David West, CEO of Proscia, commented: “It’s an exciting time at the intersection of medicine and technology. The proliferation of digital pathology and explosion in capabilities of today’s AI models bring a totally new scale to how to develop therapies and diagnose patients…We’re approaching a world where experiments that once took years can now be run in silico in a matter of days, and life-saving treatments that reach only a fraction of patients today could soon reach everyone.”

Improving accuracy of AI models

Concentriq Embeddings, integrated into Proscia’s Concentriq platform, delivers pathology foundation models to AI developers and pathology and data science teams, meaning they can utilise their organisation’s large proprietary datasets and execute models in routine workflows. High-dimensional numerical representations can be generated from whole slide images and are initially derived from four powerful foundation models: DINOv2, PLIP, ConvNext, and CTransPath.

There are plans to continuously add new models as they evolve, ensuring that researchers have access to the latest state-of-the-art tools. Ultimately, this will improve downstream performance, as well as the accuracy of biomarker discovery and other critical tasks.

Furthermore, scientists can choose the best foundation model for their specific requirements, with applications ranging from image classification and segmentation to risk scoring and multimodal data integration, supporting rapid prototyping and large-scale AI model development directly within the Concentriq platform.

The Concentriq platform already stores pathology data, so researchers can leverage this data instantly for AI development. Therefore, time-consuming data migration, external processing, and image format standardisation is eliminated. Also, the platform is supplemented by Proscia’s real-world data (RWD) offering, providing access to high-quality, diverse multimodal datasets so researchers can build more accurate and clinically viable AI models.

Reducing AI development time

Concentriq Embeddings showed its ability to greatly advance AI development in pilot programmes with a top CRO and a top pharmaceutical company. In one internal case study, data scientists developed algorithms 13 times faster, generating 80 AI-based breast cancer biomarker prediction models in under 24 hours. In a production setting, pharmaceutical companies can reduce AI development time from weeks to hours.

Community-driven approach

Proscia’s AI Toolkit, a suite of open-source resources that fosters a collaborative environment, complements Concentriq Embeddings. The tools included have been developed by Proscia’s AI R&D team and are now being shared with the broader community.

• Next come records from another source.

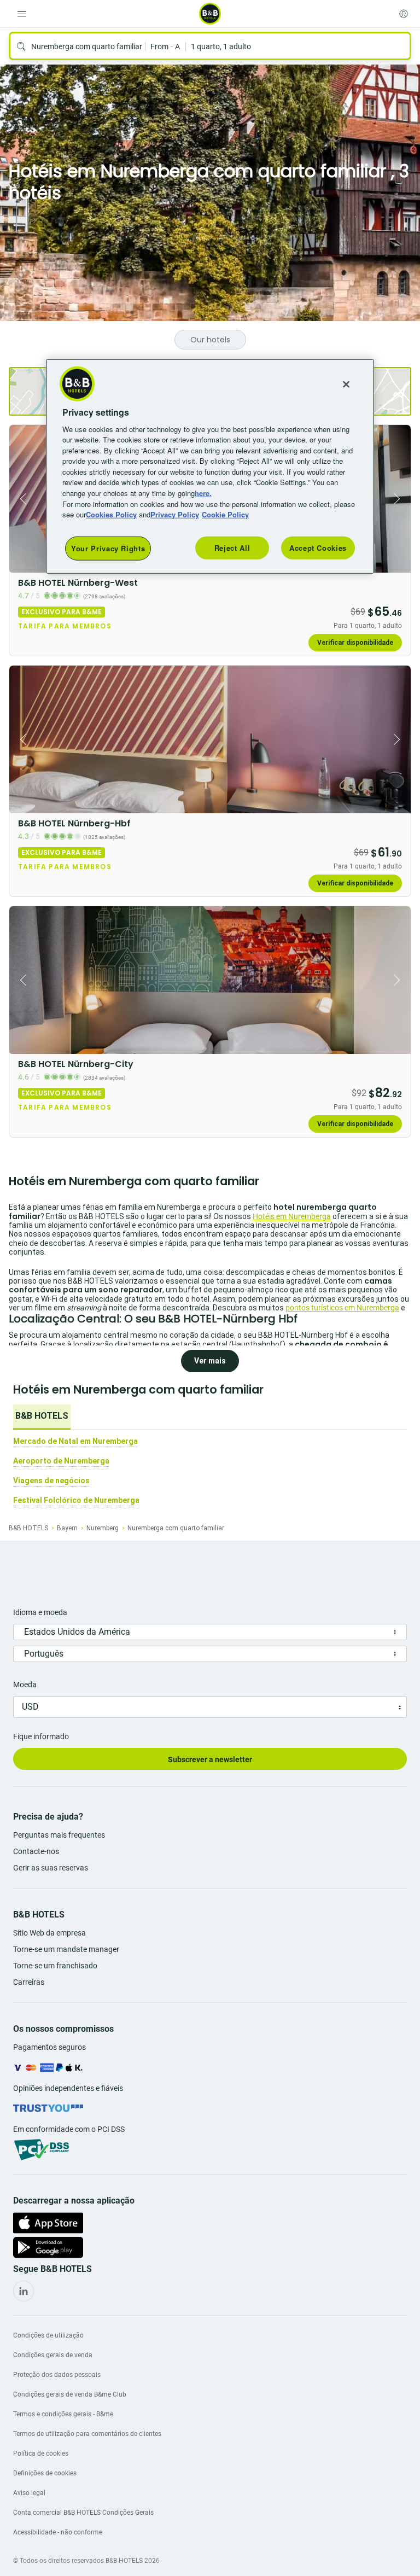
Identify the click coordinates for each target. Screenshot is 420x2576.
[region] (210, 466)
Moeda (25, 1684)
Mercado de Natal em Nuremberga (75, 1441)
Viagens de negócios (51, 1480)
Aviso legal (29, 2493)
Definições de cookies (45, 2473)
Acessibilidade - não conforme (57, 2532)
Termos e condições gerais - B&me (63, 2414)
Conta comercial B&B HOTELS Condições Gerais (83, 2512)
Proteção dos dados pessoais (57, 2375)
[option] (42, 1417)
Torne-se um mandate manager (66, 1949)
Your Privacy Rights (108, 548)
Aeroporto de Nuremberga (61, 1460)
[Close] (346, 384)
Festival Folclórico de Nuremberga (76, 1500)
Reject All (232, 547)
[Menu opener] (22, 13)
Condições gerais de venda (52, 2355)
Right (399, 499)
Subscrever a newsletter (210, 1759)
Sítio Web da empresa (49, 1932)
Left (20, 499)
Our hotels (210, 339)
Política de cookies (40, 2453)
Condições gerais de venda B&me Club (69, 2394)
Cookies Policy (111, 514)
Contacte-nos (36, 1851)
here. (203, 493)
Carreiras (28, 1982)
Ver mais (210, 1360)
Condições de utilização (48, 2335)
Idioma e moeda (40, 1612)
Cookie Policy (225, 514)
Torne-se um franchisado (55, 1965)
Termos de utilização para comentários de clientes (87, 2434)
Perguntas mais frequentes (59, 1835)
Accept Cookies (318, 547)
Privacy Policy (174, 514)
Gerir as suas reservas (50, 1867)
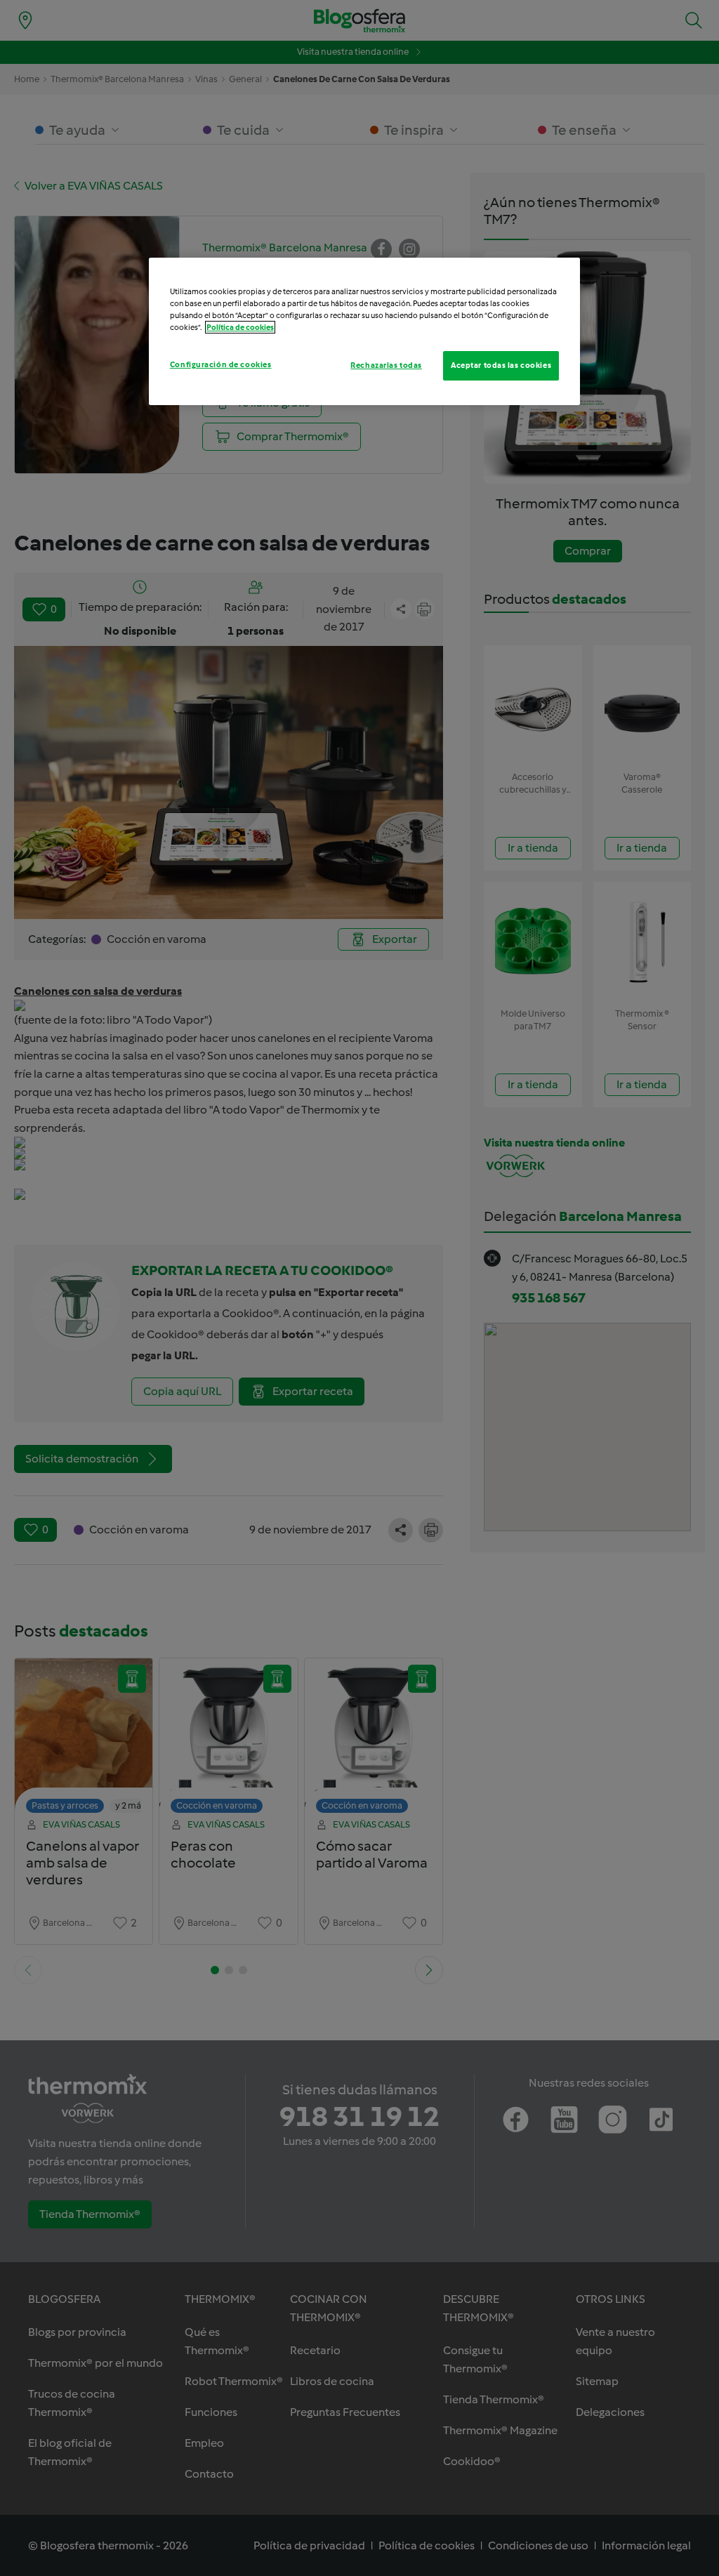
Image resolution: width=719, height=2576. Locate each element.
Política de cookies (240, 327)
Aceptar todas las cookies (501, 365)
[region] (364, 331)
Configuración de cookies (221, 364)
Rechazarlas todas (386, 365)
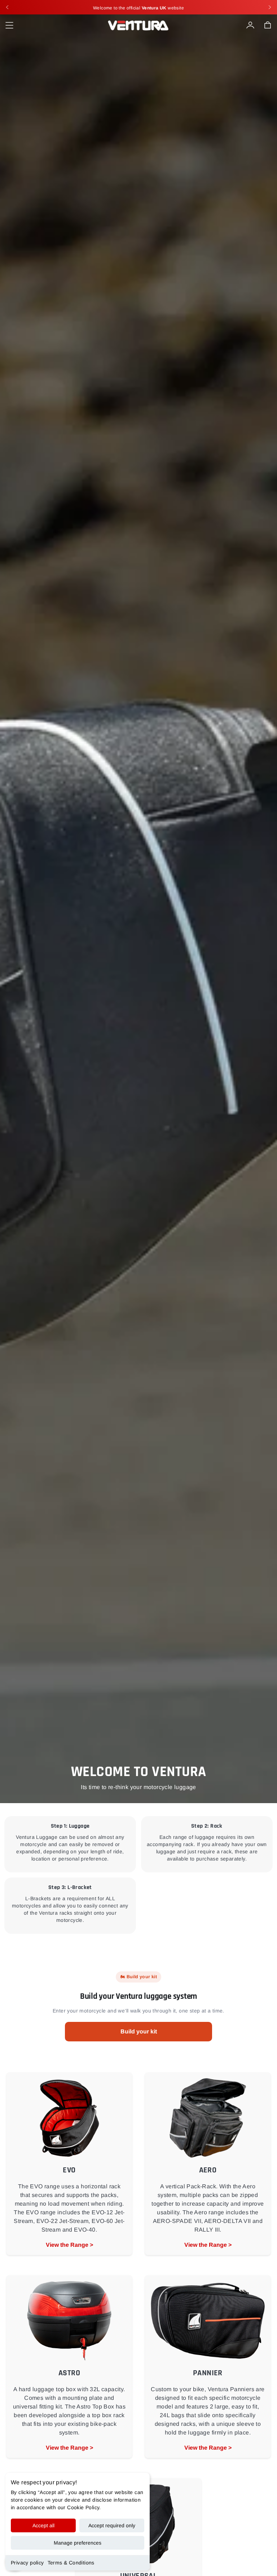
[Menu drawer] (9, 25)
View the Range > (69, 2245)
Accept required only (111, 2525)
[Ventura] (138, 25)
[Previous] (7, 7)
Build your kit (138, 2031)
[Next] (269, 7)
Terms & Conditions (71, 2563)
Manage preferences (77, 2543)
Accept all (43, 2525)
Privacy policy (27, 2563)
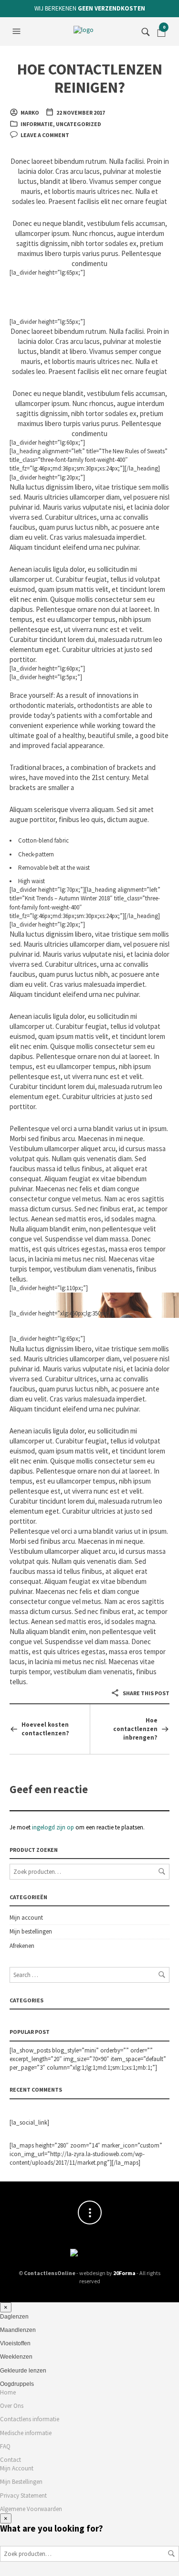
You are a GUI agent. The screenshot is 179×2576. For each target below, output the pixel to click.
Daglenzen (14, 2316)
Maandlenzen (18, 2330)
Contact (10, 2460)
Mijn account (26, 1917)
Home (8, 2392)
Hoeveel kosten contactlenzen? (45, 1729)
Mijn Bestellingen (21, 2482)
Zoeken (162, 1871)
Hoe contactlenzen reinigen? (89, 78)
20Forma (124, 2273)
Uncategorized (78, 124)
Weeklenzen (16, 2356)
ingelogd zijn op (53, 1827)
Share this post (145, 1693)
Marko (30, 112)
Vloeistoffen (15, 2343)
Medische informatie (26, 2433)
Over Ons (11, 2406)
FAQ (5, 2446)
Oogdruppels (17, 2384)
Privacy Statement (23, 2495)
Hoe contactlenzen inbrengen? (135, 1729)
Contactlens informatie (29, 2419)
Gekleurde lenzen (23, 2370)
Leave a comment (45, 135)
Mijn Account (16, 2468)
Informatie (37, 124)
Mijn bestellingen (31, 1931)
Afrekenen (22, 1946)
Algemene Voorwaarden (31, 2509)
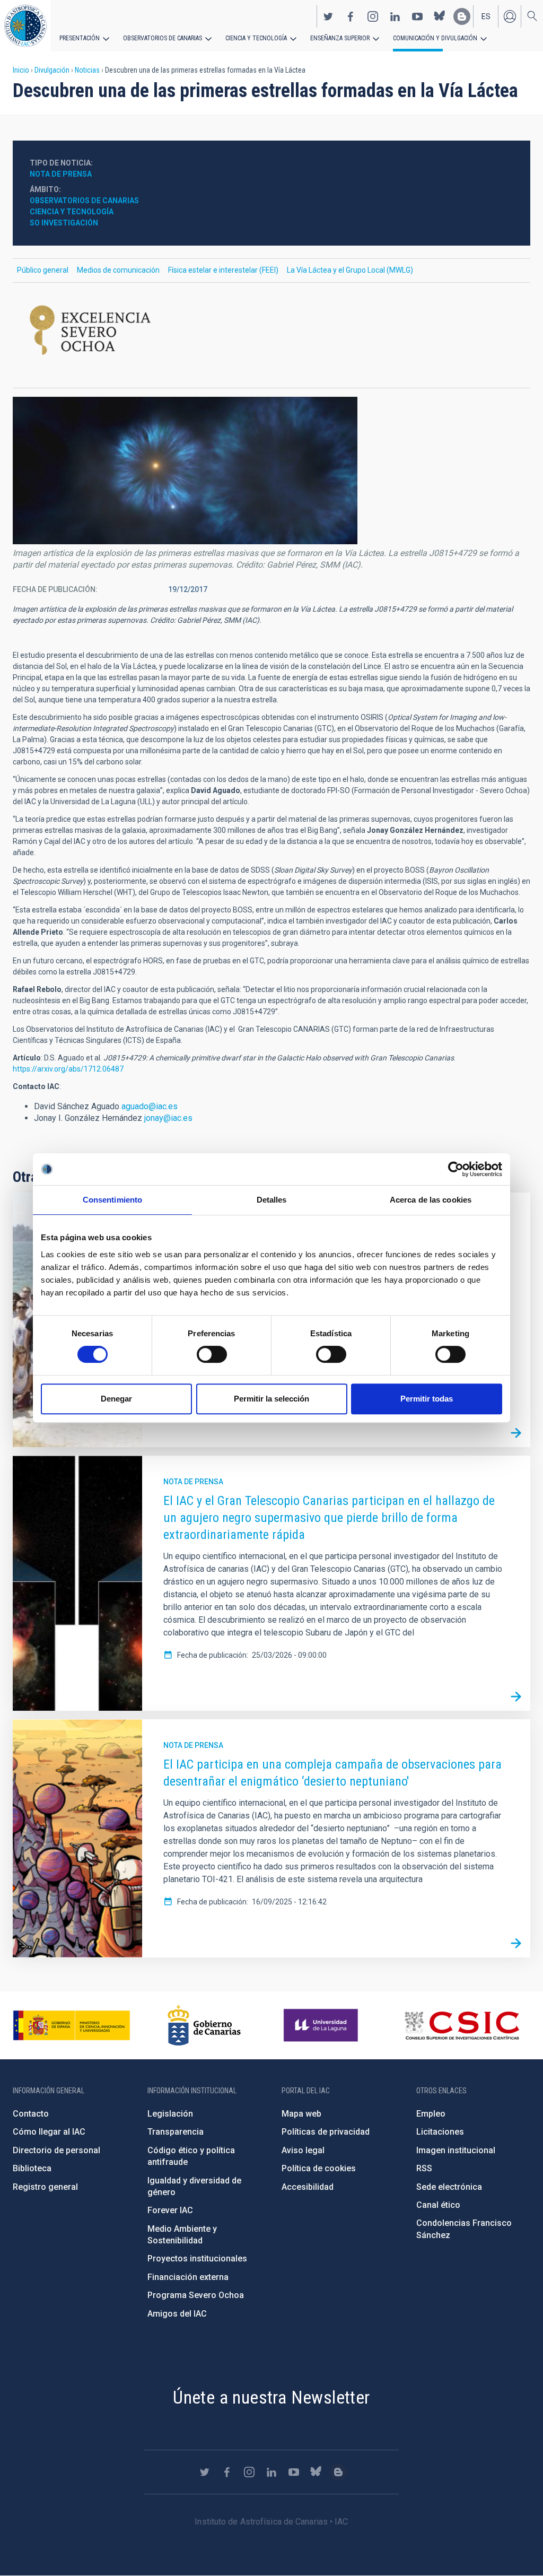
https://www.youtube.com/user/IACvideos (417, 16)
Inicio (21, 70)
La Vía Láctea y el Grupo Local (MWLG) (350, 270)
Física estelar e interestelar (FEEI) (223, 270)
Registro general (45, 2187)
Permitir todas (426, 1398)
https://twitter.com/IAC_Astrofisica (328, 16)
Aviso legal (303, 2150)
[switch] (212, 1354)
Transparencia (175, 2132)
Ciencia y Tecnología (71, 211)
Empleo (430, 2114)
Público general (42, 270)
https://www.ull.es (322, 2025)
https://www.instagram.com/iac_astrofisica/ (373, 16)
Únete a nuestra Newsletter (271, 2397)
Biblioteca (32, 2168)
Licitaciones (440, 2132)
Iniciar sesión (509, 16)
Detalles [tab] (272, 1199)
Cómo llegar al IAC (49, 2132)
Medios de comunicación (118, 270)
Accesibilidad (308, 2187)
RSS (424, 2168)
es (486, 16)
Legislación (170, 2114)
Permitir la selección (271, 1398)
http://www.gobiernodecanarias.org (204, 2025)
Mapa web (301, 2114)
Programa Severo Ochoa (195, 2295)
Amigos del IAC (177, 2314)
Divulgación (51, 70)
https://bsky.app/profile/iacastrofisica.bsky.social (439, 16)
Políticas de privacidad (326, 2132)
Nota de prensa (61, 174)
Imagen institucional (455, 2150)
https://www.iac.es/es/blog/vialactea (462, 16)
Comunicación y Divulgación (435, 38)
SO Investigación (64, 223)
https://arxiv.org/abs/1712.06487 (68, 1069)
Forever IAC (170, 2210)
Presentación (79, 38)
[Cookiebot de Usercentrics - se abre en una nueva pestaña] (455, 1169)
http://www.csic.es (462, 2025)
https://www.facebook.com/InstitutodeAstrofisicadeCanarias (350, 16)
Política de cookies (319, 2168)
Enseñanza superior (340, 38)
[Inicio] (25, 25)
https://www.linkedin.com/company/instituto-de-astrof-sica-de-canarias (395, 16)
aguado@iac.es (149, 1106)
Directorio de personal (56, 2150)
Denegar (116, 1398)
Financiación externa (188, 2277)
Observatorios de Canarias (162, 38)
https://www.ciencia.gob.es (71, 2025)
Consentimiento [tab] (112, 1199)
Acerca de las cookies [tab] (430, 1199)
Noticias (87, 70)
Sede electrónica (449, 2187)
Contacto (31, 2114)
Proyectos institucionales (197, 2258)
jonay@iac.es (168, 1118)
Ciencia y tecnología (256, 38)
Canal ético (438, 2205)
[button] (185, 470)
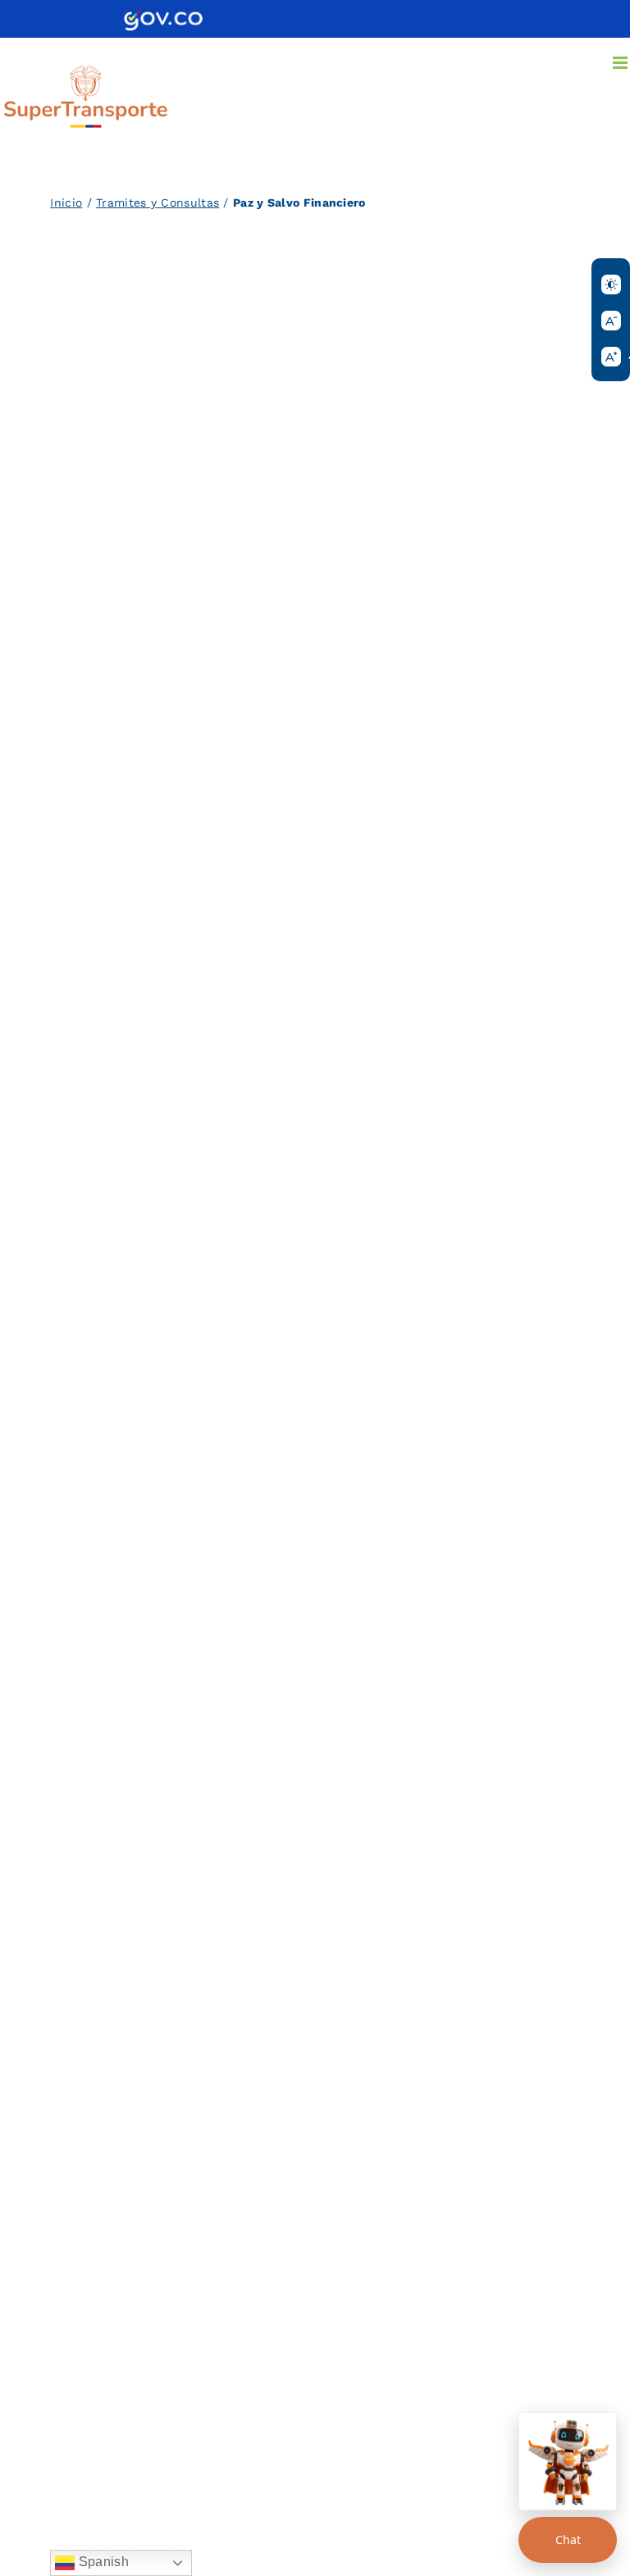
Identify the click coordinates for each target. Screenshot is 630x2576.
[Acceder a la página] (163, 16)
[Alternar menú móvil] (621, 62)
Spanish (101, 2562)
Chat (568, 2539)
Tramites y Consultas (157, 202)
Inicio (66, 202)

Data scientist and Proscia AI tool

 

The toolkit features a Python client for seamless API integration with Concentriq Embeddings, comprehensive tutorials paired with Python code in Jupyter Notebooks, enabling users to learn and implement AI quickly, and a growing library of helper functions for tasks like image tiling and organising API outputs. These resources will aid the rapid integration of Concentriq Embeddings into workflows and avoid navigating technical hurdles.

Also, the expanding community of Concentriq users is encouraged to contribute their own tools. This collaborative, community-driven approach will both improve the implementation of foundation models and broaden the use of AI.

Julianna Ianni, VP of AI Research & Development at Proscia, stated: “Concentriq Embeddings not only accelerates AI development but will spark a new wave of innovation in pathology. It empowers teams to achieve breakthroughs faster and at a scale we’ve never imagined before, setting the stage for transformative advancements in both research and patient care.”